Dan Reiland recently wrote, “I remember giving some of the guys a hard time after a day of fishing. They spent ten hours and about $100 for the day. The results? They had caught only three small fish that were barely bigger than a bait-sized snack. I told them that I could go to the grocery store and get twice as much for about $25.00 in only 20 minutes.
“The difference is that while I may have delivered quick results, they were developing their skills as fishermen and I was not. I may have outdone them that day, but over the long haul, they would produce results far greater than mine.
“If you want to become a fisher of men (people) you must go fishing! Ultimately it’s not about reading a book or listening to a sermon. It’s about being filled with the Holy Spirit, being obedient (Matthew 28:18-20), and getting in the game.
“There are a few characteristics that are common among those who fish consistently and see results. First, they have compassion (Matthew 9:35-36) for those who don’t know God. Second, they possess a conviction about the truth of God (Acts 2:38-41). They have a boldness that comes from this conviction. And thirdly, they maintain a connection with God. They understand that He is the real source of power that makes life change possible.” (The Pastor’s Coach, January 2003)
In Acts 3, Peter and John were making their way up to the temple at three o’clock in the afternoon – a time of prayer. There was a man there, begging. He had been lame from birth. Every day he would sit down at the gate of the temple, which was called Beautiful, so he could beg, so people would have pity on him, so he would be able to get just enough money each day to eat. He couldn’t work. He was lame.
He saw Peter and John about to enter the temple. “Help me, help me,” he cried. “Alms, alms for the poor.”
“Look at me,” Peter said. The man turned and gave them his attention. He thought he was going to receive the clinking of a coin in his cup.
But Peter said to him, “I don’t have any money. But what I do have, I give to you: In the name of Jesus Christ the Nazarene – walk!”

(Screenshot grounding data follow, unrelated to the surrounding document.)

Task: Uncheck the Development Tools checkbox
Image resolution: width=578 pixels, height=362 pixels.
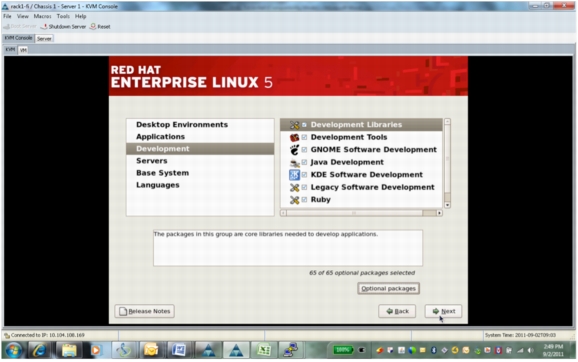Action: [304, 137]
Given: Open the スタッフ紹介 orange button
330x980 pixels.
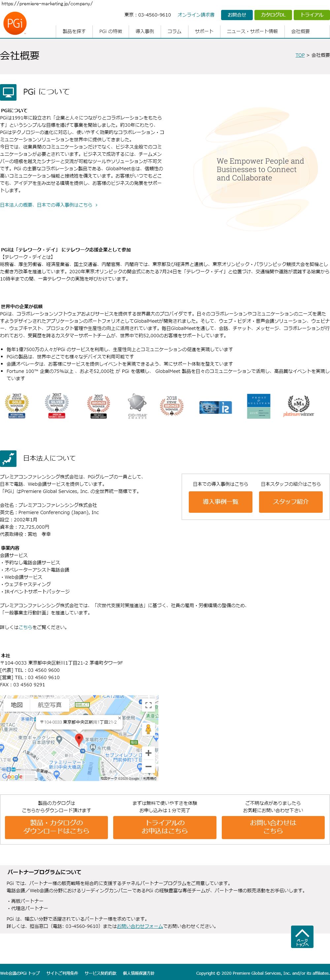Looking at the screenshot, I should 291,502.
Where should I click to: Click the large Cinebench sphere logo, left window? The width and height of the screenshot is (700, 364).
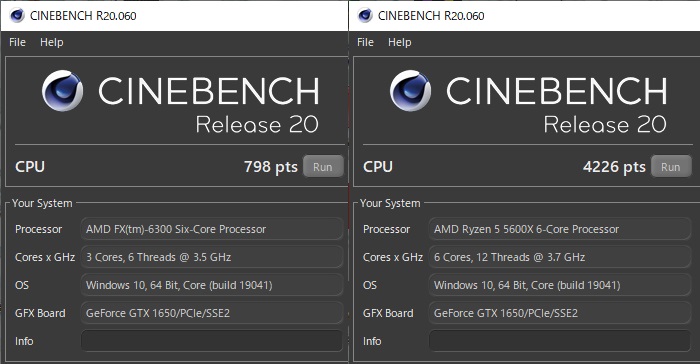point(62,91)
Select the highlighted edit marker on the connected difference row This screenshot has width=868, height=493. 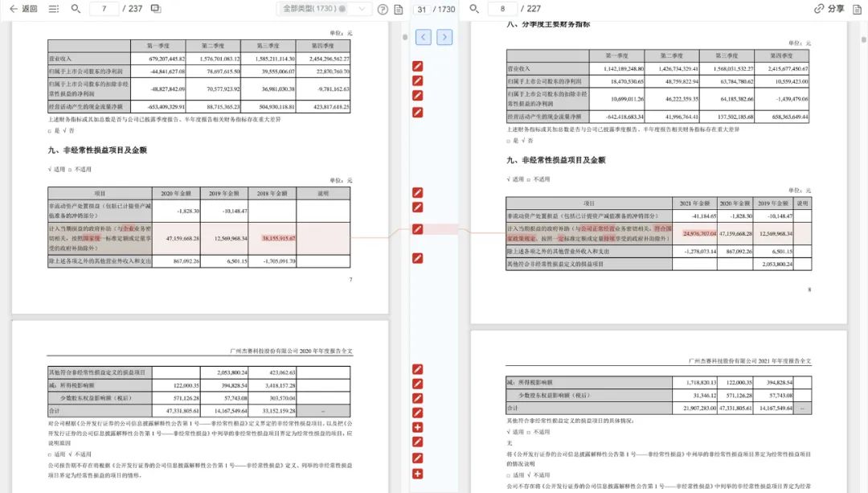tap(418, 228)
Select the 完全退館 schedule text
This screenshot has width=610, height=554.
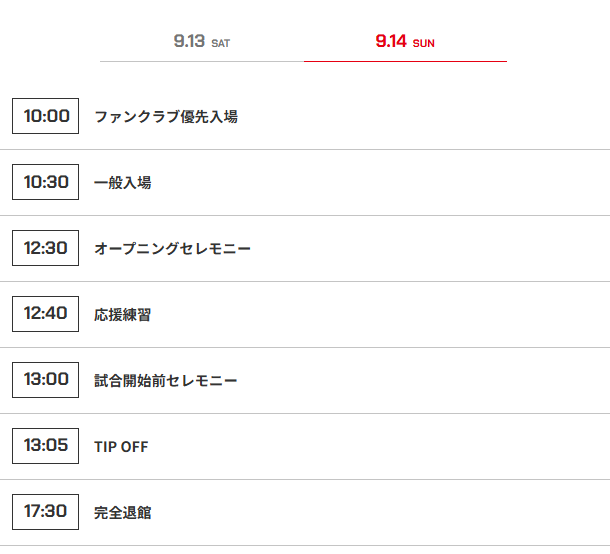123,513
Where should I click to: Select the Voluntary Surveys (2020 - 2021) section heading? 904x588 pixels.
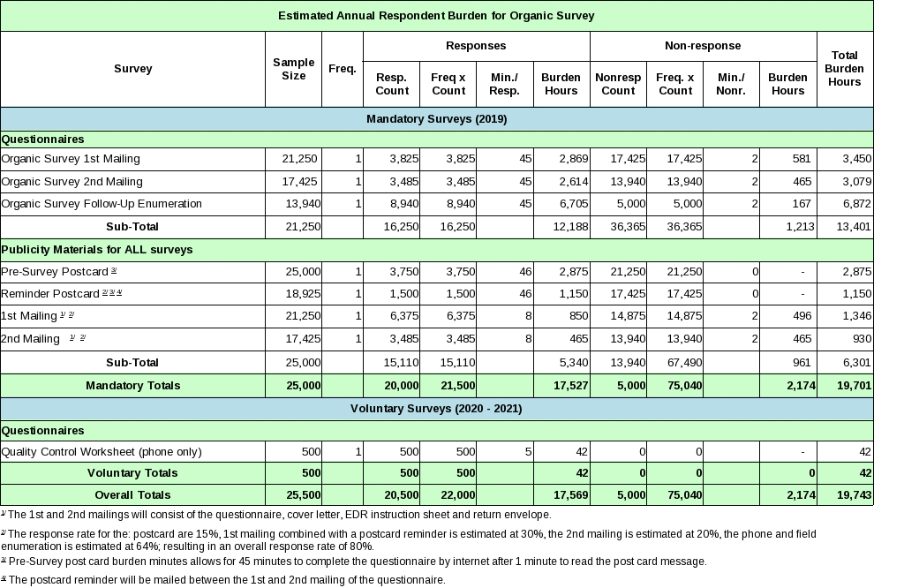click(x=436, y=409)
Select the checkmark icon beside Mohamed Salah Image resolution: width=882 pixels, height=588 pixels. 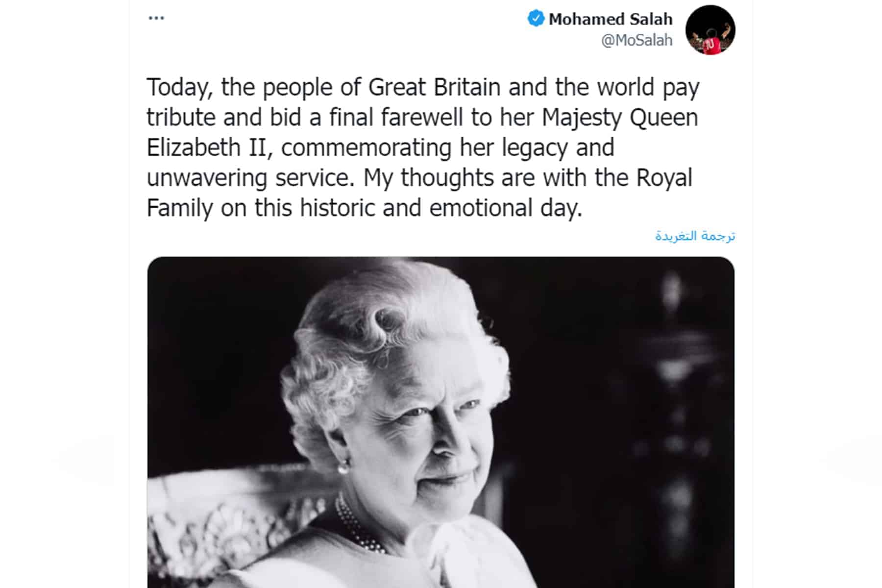536,19
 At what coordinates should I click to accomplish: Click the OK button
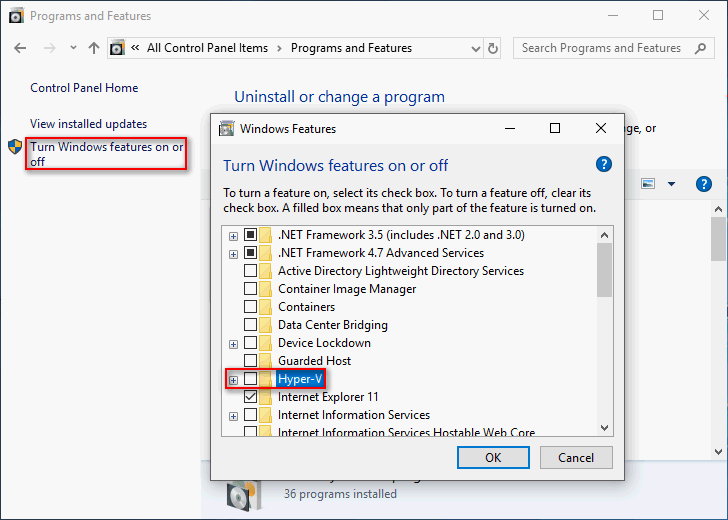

Peter reaches down, grabs him by the right hand, raises him up, and immediately his feet and his angles were strengthened. With a leap he stood up. Isaiah the prophet had spoken of a day when the Messiah comes when the lame will leap like a deer. He began to walk. He entered the temple with Peter and John. Notice verse 8 of chapter 3. He is walking and leaping and praising God. All the people who had given him alms, all the people who had seen him beg every day at the temple, at the Gate Beautiful – they were amazed that now he could walk, for he had been crippled since the cradle.
Peter, as always, sees the opportunity to preach. The people had gathered in amazement over this healing, over the leaping of the lame. So he begins.
“We didn’t make him walk by our own power,” said Peter. “It’s the God of Abraham, Isaac and Jacob, the God of our fathers who has glorified His servant Jesus, the one you delivered up and disowned in the presence of Pilate, when he had decided to release Him. But you disowned the Holy and Righteous One and asked for a murderer to be granted to you, but put to death the Prince of life, the one whom God raised from the dead, a fact which I saw myself. And on the basis of faith in His name, it is the name of Jesus which has strengthened this man whom you see and know; and the faith which comes through Him has given him this perfect health in the presence of you all. And now, friends, I know that you acted in ignorance when you did that to Jesus, just as your rulers did also. But God had announced these things anyway, that His Christ, His Anointed One, would suffer. Your behavior has fulfilled the prophecy of God. Repent now. Return. Wipe your sins away, in order that there may be times of refreshing in the presence of the Lord....
“All the prophets spoke about Jesus – from Samuel and his successors onward. They all announced the coming of Jesus....You are the sons of the prophets and of the covenant which God made with your fathers...and it is for you firstly that God has raised up His Servant and sent Him to bless you by turning every one of you from your wicked ways.”
Now, while Peter was preaching, the priests and the captain of the temple guard and the Sadducees came down to hear. They were perplexed and disturbed because Peter and John were teaching the people, proclaiming in Jesus the resurrection from the dead. Remember, the Sadducees didn’t believe in the resurrection period, much less the resurrection of Jesus. The Pharisees believed in the resurrection, but not the resurrection of Jesus, but the Sadducees didn’t believe in the resurrection at all.
They grabbed Peter and John, arrested them, and put them in jail. But notice, many had believed (Acts 4:4). The number came to be about 5,000 who had believed.
The next morning they are questioned before the high priest, much like Jesus was. “By what power, what name, have you done this?” Peter is filled with the Holy Spirit (verse 8), and he begins to speak.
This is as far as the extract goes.